Президент Владимир Владимирович и мэр Сергей Семенович смотрели с желтой стены на меня спокойно, как небожители, далекие и отрешенные, безучастные к мелочному копошению вокруг парка.

– Я не понимаю, почему вы против благоустройства! – удивился депутат Московской городской думы Павел Сергеевич. Он сидел в кресле, повернувшись к нам чуть боком, аккурат под портретами двух лидеров, ненавязчиво тем самым завершив сакральную композицию. Районная приемная у него была тесная, почти все пространство занимали два стола, составленные буквой "Т". Единственное окно было закрыто жалюзи. В прихожей стоял стол помощника депутата, угрюмого юноши с темными кругами под потухшими глазами.

– Ко мне приходят жители, – продолжил он. И действительно, у входа в его приемную в нашем районе мы столкнулись с дамой, в которой я узнала служительницу Богородицы, распространявшую пророчества-стихи-песнопения.

– Они благодарят! – Продолжал Павел Сергеевич, размахивая руками.– Они радуются! Они говорят: наконец у нас в парке появятся места, где можно культурно отдыхать и развлекаться!

На днях в ленте районной группы мелькнул анонс его предновогоднего приема жителей и Марина Аркадьевна предложила попытать счастья, хотя все, включая ее саму, не питали никаких особых надежд на помощь со стороны представителя партии власти.

"Он хитрый старый жук, бывший фсбэшник", – в чате предупредила нас Алена и, сославшись на занятость, идти отказалась. Псина в тот день не смогла отпроситься с работы и предпочла посвятить себя эпистолярному терроризированию органов исполнительной власти.

"Попробовать можно, конечно", – написала Мария Соловьева, – "мундепы сейчас собачатся между собой, есть некоторый шанс, что единорожики решат встать на нашу сторону, чтобы насолить оппозиции".

Муниципальные выборы, прошедшие в сентябре, были жаркими.
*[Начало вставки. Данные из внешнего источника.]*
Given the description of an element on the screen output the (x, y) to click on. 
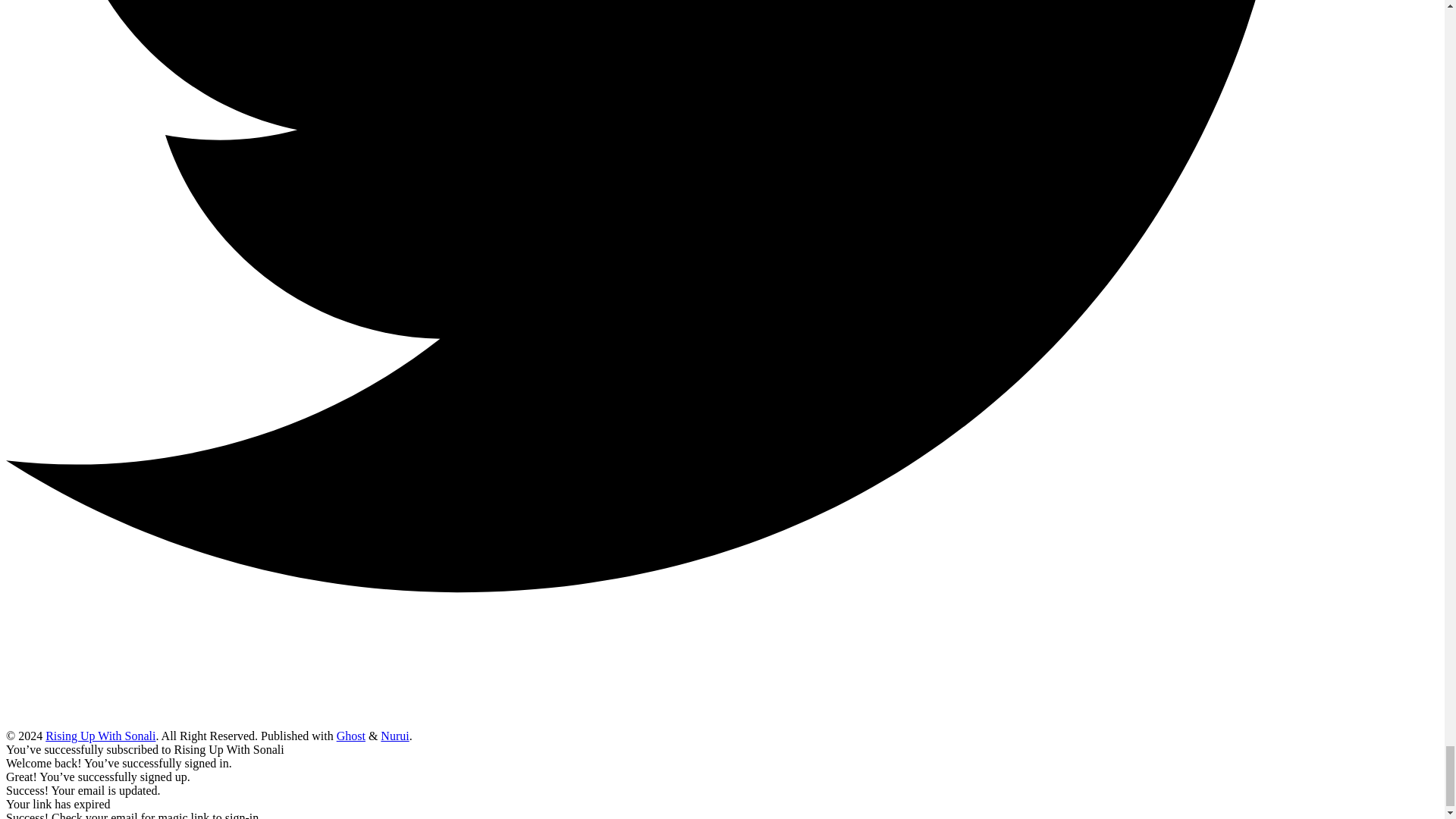
Rising Up With Sonali (100, 735)
Ghost (350, 735)
Nurui (394, 735)
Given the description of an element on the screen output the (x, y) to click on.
В неравной борьбе, достойной остросюжетного фильма с погоней за председателем территориальной избирательной комиссии, пытавшегося скрыться с протоколами голосования, вызовами полиции и взломом коммунистами двери, за которой скрывался председатель, оппозиционеры вырвали из рук провластных семь из пятнадцати мест в Совете депутатов муниципального округа. Депутаты тут же погрязли в интригах, постоянно выясняя отношения между собой, а также кто из них предатель, а кто кровавый сталинист. Попытки избрать главу Совета тоже потерпели неудачу. Ни партии власти, ни оппозиции не удавалось никак набрать нужные две трети голосов, и советом продолжал управлять доставшийся в наследство от прошлого созыва глава – Виктор Геннадьевич. Депутат вышестоящей Мосгордумы Павел Сергеевич же, вполне вероятно, мог взять на себя почетную обязанность поддерживать и направлять своих младших муниципальных братьев в их поединке с непокорными оппозиционерами.
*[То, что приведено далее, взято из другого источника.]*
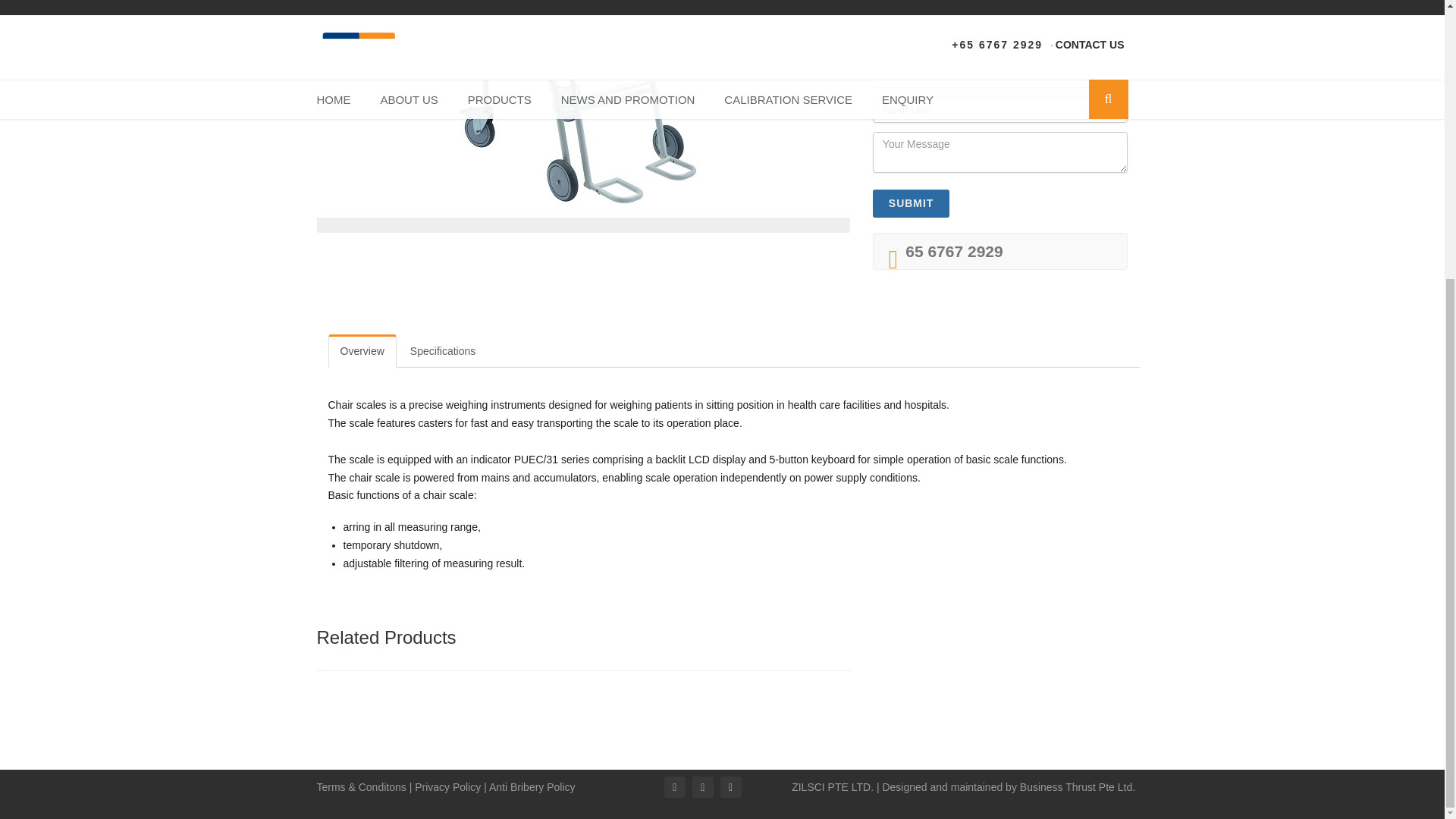
Submit (911, 203)
Submit (911, 203)
Specifications (442, 350)
Overview (361, 350)
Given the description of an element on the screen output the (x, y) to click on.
– Да и я сам, позвольте, – вещал безоблачный Павел Сергеевич, – не вижу ничего зазорного в том, чтобы в парке покататься с семьей, скажем, на аттракционах или поесть мороженца…

Накануне Алена накидала в чатик скриншотов из закрытого инстаграма его молодой жены, которая, посетив какой-то мастер-класс, занималась производством хенд-мейд косметики. Такая женщина если и будет есть мороженце, то только разве что в парке Ретиро в Мадриде. "Попробовала я ее крем. Такое и на жопу мазать страшно. Поставляют в салоны красоты в Крыму, кстати", – сопроводила Алена фотографии бесценной информацией.

Довольный своими рассуждениями, Павел Сергеевич поглаживал белые усы и широко улыбался.

– Мы не против благоустройства. Мы против нарушения законов, – ответила Мария Соловьева. Перед ней на столе стоял фотоаппарат, она записывала нашу встречу. И депутат работал на камеру, начав разговор с того, как он горой стоит за жителей.